My FTC robotics team used Mindstorms to control our robot and found the same limitations of speed both in using the free Mindstorms software and when we attempted to use Labview. The final code was just too inefficient to respond to the control requests that the robot was given seamlessly and in real time, which in my Segway would have been catastrophic. We found a solution in the programming language Robot C for our robot, which was more of a bare-metal language, interacting with components in the simplest and quickest way. I took that to mean that Robot C would also work for my Segway, so I uploaded the necessary firmware onto my unit and started researching a bit into coding a gyroscope-based feedback loop.

At the time that I was doing this coding I was only 14, and had never even heard of derivatives, so I was truly stuck until I was better educated. I successfully found multiple sets of code written in Robot C by others that I tested on my own unit which were capable of balancing my Lego structure using the kit motors and wheels, but I was unable to learn much from this code, much less manipulate it for my own needs. One such version operated according to input signals from the gyroscope sensor as I had intended, which brought me very close to the type of code that I was looking to create myself.

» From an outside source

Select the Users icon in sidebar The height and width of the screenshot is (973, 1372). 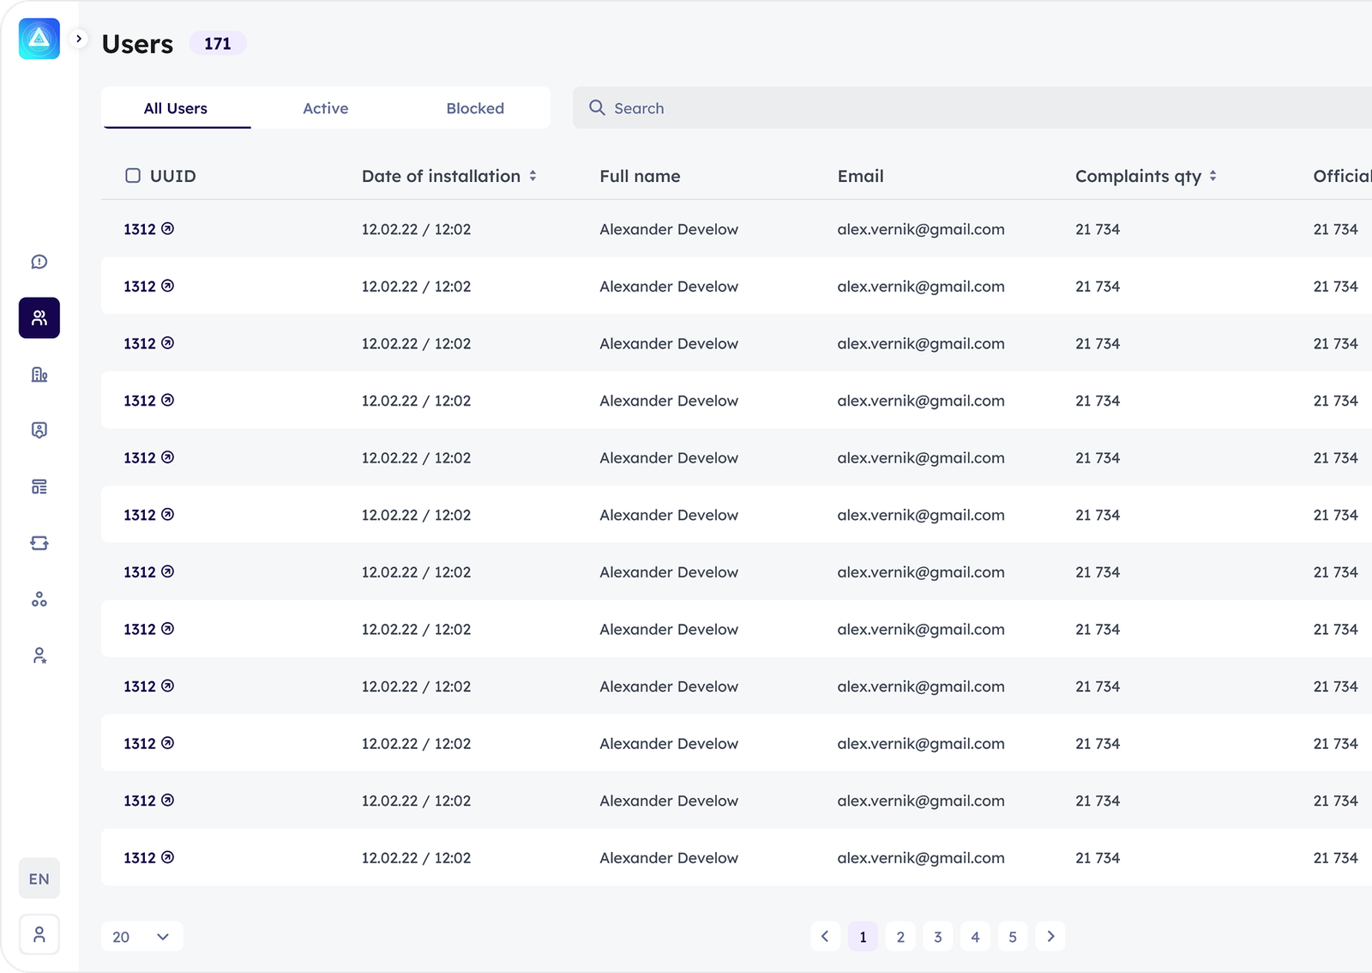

Before I found that gyroscope-based version, however, I was surprised to find a version coded to stay balanced by reading changes in light intensity below the unit to one side, most likely using the rate of change of the reflected light’s intensity. A light sensor with a built-in red light was propped to the “front” of the unit which, when placed on a flat surface, would report a decreasing level of light intensity when the unit tipped back and an increasing level when it tipped forward due to the reflection of the red light bouncing back. I was impressed not by the practicality of the applications used in this version but by the fact that it actually worked, and the ingenuity that led to the ideas used in the build.

While based on these working models I can conclude that the Mindstorms NXT, with its gyroscope, angle sensing and motor actuator peripherals, would have been able to run my Segway, I have since found much simpler and more suitable solutions. I am proficient now with Arduino coding, and I can think of simple ways to code a Segway-balancing control system within Arduino or similar microcontrollers, with faster read-write rates and many more far cheaper open-source peripherals to choose from. When I have the space, the time and more real manufacturing tools available such as a lathe and mill, I will return to this project.

I plan for my next attempt to entirely model the system first in CAD, which I did not have available to me when I was 12, before beginning to construct the machine, and to use real, rigid, respectable components like aluminum, steel and machine screws in place of the wood and wood screws that I used in my first attempt. I approached this project with scrap and repurposed materials the first time around, choosing Lead acid batteries, old pipes, tape and motors from broken motor scooters. My improved version will use new components such as high-energy-density lithium-ion-polymer batteries, specialized hobbyist brushless motors in place of the Razer brushed scooter motors that I had before, and precision machined aluminum framing. I am excited to finally do some real work on this project now that I am sure that it’s something I can accomplish with the tools that I will soon have at my disposal.